PROMPT: Retrieve every line from the records in which the word "computer" occurs.

DATA EXTRACT:
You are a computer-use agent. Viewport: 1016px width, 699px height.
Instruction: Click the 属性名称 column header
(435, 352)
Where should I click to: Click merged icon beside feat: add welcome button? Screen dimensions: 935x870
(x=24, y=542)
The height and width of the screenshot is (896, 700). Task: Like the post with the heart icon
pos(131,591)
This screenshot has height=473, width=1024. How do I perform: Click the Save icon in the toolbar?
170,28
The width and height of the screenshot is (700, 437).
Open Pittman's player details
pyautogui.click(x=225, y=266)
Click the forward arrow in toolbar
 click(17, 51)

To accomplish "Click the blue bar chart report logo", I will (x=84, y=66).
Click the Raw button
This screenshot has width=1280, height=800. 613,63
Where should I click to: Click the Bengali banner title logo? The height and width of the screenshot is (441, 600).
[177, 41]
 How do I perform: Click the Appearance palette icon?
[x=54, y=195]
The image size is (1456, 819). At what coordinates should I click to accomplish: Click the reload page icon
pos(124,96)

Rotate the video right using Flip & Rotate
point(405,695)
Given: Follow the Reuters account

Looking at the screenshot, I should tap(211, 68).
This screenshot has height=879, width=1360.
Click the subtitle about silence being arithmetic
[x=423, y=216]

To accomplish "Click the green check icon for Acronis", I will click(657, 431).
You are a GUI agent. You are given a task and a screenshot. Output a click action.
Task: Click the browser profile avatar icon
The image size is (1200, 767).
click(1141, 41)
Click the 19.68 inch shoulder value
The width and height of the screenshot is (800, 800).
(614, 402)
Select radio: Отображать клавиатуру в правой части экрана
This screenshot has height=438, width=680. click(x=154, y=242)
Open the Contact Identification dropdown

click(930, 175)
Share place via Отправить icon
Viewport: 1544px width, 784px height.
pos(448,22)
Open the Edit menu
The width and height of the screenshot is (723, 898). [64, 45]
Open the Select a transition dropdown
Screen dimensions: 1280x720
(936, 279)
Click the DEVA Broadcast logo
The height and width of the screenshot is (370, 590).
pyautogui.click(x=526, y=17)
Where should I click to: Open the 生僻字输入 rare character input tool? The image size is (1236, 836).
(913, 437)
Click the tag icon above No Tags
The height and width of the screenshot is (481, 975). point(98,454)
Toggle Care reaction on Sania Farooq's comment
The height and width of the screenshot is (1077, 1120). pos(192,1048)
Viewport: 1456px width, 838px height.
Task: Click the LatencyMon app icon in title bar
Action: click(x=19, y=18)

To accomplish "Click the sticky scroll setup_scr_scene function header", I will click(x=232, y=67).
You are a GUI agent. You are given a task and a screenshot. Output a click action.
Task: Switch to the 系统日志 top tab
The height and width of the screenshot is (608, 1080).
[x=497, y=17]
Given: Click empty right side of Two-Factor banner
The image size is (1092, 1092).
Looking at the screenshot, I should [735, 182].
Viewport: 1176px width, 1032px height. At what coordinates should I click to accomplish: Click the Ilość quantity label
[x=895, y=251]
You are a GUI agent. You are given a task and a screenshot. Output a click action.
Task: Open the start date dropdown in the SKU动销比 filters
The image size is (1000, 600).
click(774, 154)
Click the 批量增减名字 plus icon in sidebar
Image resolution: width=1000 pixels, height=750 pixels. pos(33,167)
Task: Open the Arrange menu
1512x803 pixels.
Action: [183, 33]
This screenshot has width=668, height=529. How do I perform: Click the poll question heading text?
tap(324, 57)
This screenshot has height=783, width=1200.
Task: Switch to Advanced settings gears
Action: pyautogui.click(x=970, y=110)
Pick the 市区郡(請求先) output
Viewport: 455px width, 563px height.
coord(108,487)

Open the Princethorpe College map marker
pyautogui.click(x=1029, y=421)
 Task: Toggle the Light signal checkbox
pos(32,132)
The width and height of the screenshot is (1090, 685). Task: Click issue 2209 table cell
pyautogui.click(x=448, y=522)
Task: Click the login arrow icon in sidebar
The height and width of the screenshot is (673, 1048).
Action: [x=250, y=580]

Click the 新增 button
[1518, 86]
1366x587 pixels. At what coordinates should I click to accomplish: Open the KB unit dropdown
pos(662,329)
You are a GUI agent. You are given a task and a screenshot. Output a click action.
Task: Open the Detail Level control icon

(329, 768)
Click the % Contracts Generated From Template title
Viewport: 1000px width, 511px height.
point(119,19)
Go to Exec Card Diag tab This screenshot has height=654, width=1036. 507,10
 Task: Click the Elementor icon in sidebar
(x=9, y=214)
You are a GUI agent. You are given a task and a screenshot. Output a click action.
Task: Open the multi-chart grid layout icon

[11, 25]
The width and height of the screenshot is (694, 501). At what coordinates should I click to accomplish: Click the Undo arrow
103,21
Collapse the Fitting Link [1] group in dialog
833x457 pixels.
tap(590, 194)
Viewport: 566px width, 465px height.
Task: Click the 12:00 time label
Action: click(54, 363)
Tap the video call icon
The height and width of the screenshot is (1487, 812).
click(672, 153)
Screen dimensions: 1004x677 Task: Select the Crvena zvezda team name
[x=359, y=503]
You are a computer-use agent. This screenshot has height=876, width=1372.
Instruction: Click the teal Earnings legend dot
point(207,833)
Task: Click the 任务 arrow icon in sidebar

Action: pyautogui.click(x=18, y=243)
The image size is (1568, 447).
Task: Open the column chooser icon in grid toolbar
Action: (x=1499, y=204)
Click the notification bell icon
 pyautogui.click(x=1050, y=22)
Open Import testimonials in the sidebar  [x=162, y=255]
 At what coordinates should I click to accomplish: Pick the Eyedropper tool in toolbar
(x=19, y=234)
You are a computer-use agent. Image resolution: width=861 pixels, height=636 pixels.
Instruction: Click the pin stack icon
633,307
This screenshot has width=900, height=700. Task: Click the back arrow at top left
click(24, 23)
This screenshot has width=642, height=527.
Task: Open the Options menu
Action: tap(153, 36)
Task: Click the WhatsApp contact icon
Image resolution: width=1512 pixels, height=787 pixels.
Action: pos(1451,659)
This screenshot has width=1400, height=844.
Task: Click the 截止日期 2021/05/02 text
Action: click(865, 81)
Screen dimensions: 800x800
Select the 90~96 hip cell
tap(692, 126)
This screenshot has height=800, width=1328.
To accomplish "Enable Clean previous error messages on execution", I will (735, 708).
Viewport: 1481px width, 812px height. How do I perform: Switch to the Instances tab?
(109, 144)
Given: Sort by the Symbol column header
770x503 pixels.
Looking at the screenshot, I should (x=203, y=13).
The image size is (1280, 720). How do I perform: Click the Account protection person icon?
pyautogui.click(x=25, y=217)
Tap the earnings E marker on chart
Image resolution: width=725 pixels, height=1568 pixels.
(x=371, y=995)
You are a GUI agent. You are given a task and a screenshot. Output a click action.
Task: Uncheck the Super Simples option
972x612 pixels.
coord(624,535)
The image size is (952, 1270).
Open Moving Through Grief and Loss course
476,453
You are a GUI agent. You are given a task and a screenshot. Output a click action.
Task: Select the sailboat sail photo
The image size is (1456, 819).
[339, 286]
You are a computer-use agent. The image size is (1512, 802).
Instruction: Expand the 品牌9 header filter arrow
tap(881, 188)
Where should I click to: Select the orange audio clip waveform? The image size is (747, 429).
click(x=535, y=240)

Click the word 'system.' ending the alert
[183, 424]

OUTPUT BELOW:
You are a computer-use agent. Viewport: 1016px width, 699px height.
You are a computer-use agent. This screenshot has height=876, width=1372.
You are a computer-use agent. Image resolution: width=861 pixels, height=636 pixels.
You are a computer-use agent. The image size is (1512, 802).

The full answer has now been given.